Tuesday, April 7, 2009

JEFFERSON CITY, Mo. -- The Missouri State Highway Patrol on Monday replaced the director of an intelligence center that has been under fire after producing a report suggesting militia members often support certain political candidates.

The patrol's superintendent, Col. James Keathley, announced the personnel change at a Senate Appropriations Committee hearing after more than a month of complaints from conservatives. The change came less than a week after Keathley was questioned by the same panel of lawmakers about the information center and its modern-militia report.

Lt. David A. Hall, who first joined the patrol in 1993, now takes over the Missouri Information Analysis Center.

In addition to the new director, Keathley said the information center also will report to a member of the superintendent's staff.

"I don't see us releasing another strategic report of this nature any time in the near future," he said. "Those are going to be scrutinized extremely heavily from this point forward."

The Missouri Information Analysis Center collects intelligence from state and federal agencies to combat terrorism and criminal activity. It was created under former governor Matt Blunt.

'Political profiling'

The controversial report says that some militia members subscribe to militant pro-life or anti-illegal immigration movements. It also notes that members usually support presidential candidates such as Rep. Ron Paul, R-Texas, Libertarian Bob Barr, and Constitution Party member Chuck Baldwin.

Neither Keathley nor a Highway Patrol news release announcing the change in directors at the Missouri Information Analysis Center mentioned former director Van Godsey. Highway Patrol spokesman Lt. John Hotz said Monday that Godsey was transferred to another spot in the Division of Drug and Crime Control, but he had no further details.

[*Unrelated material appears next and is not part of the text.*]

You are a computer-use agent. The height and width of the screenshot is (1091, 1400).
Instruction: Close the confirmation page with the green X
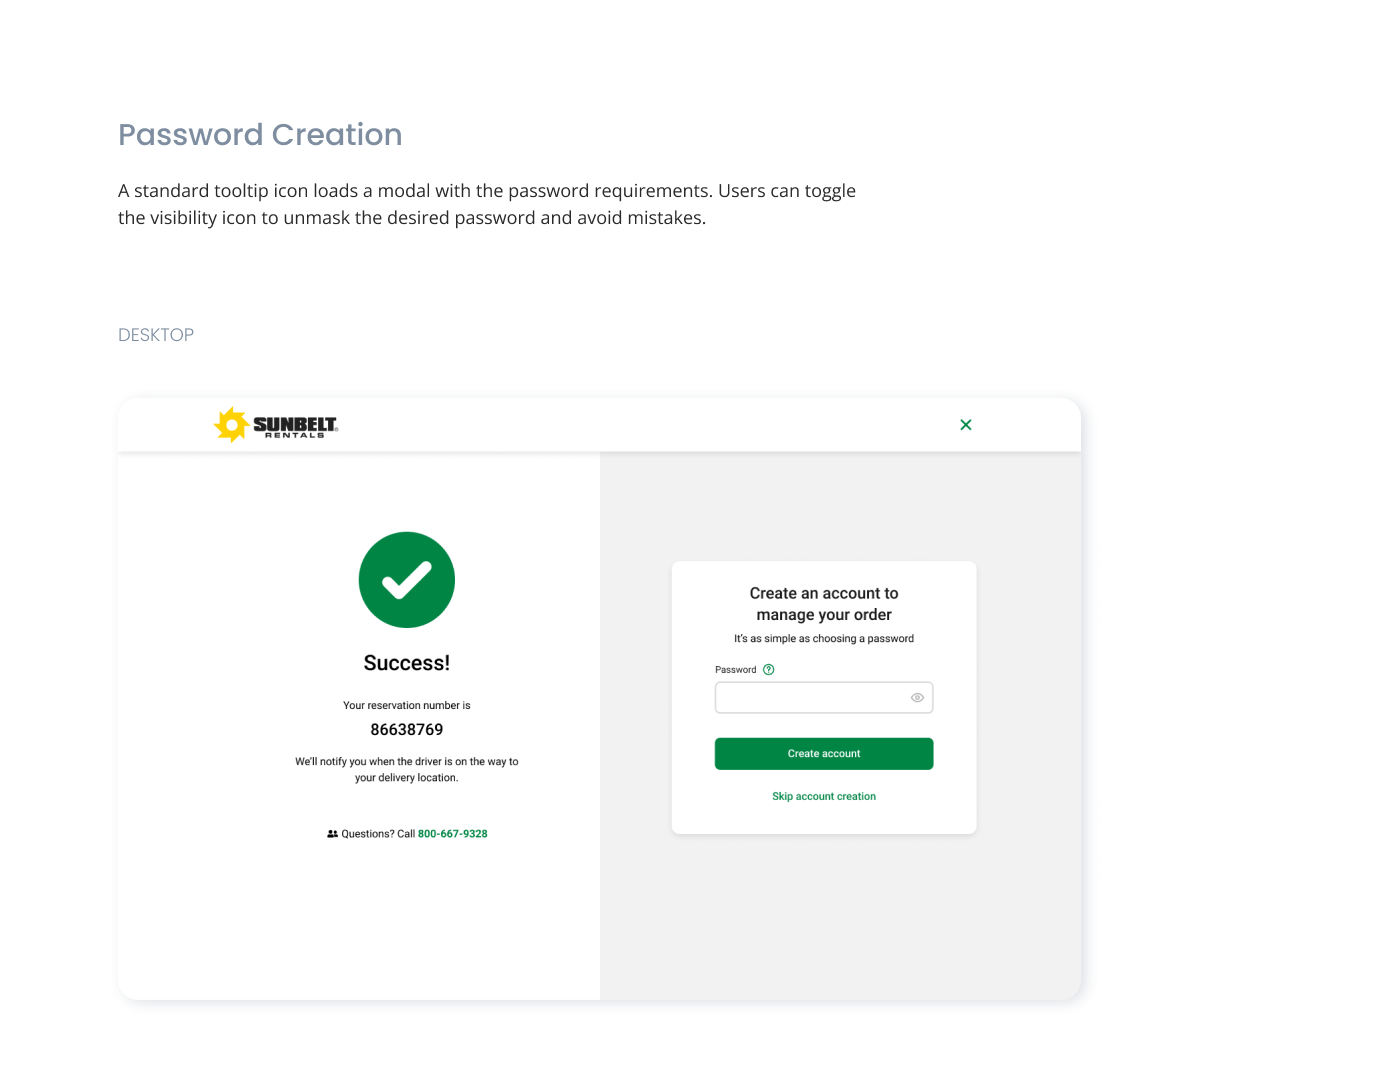coord(966,425)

Gov. Jay Nixon, a Democrat, last month blamed the report's contents on "overzealousness" while defending police intelligence-gathering and suggesting that the information center could see personnel changes. Nixon's comments came after Republican Lt. Gov. Peter Kinder called the militia report "political profiling" and demanded that disciplinary action be taken against Nixon's director of public safety.

Since then, House Republicans added to the state budget a prohibition on using state money for "political profiling." Senate Appropriations Committee Chairman Gary Nodler said Monday that he found some elements in the report detailing how historic flags can be used as militia symbols to be "inappropriate and offensive."

"It really is an affront to people who are patriots," said Nodler, R-Joplin.

Responding to a request by The Associated Press for other reports written by the Missouri Information and Analysis Center, the patrol on Monday released copies of the militia report and 10 others. The patrol redacted some portions of the reports and refused to provide copies of five others. Hotz said the withheld reports contain operational techniques and procedures.

The reports that were not provided deal with the New Black Panther Party, the National Socialist Movement, the Volksfront-White Supremacist group, illicit use of digital music players and anarchist tactics.

Those that were released contained historical background of various groups and movements.

A January 2009 report examining unorganized militias and modern "committees of safety" had a couple of apparently redacted sections under the heading of "Committees of Safety in Missouri."

The remaining paragraphs said "there is already an indication that extremism is alive and well within the Committees of Safety. Given the foul reputation the militia movement has with the general public, their leadership may use the Committee of Safety as a front."

Another report, about the Asatru-Odinism religion and its use by white supremacists, specifically warns that every practitioner is not a white supremacist. The July 2007 report states that knowing how the religious beliefs can be used to justify racism could help police understand white supremacists' mindset.

"Being an adherent to Asatru-Odinism does not in any way make a person more inclined to being a white supremacist. On the contrary, those who are affiliated in such a manner usually start as white supremacists and make the move to Germanic paganism based on those initial beliefs," the report states.